# Assignment
I would like every record printed again, exactly as shown.

# Dataset excerpts
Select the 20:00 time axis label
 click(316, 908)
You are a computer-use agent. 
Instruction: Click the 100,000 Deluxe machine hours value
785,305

# The completed task
Select the 20:00 time axis label
 click(316, 908)
You are a computer-use agent. 
Instruction: Click the 100,000 Deluxe machine hours value
785,305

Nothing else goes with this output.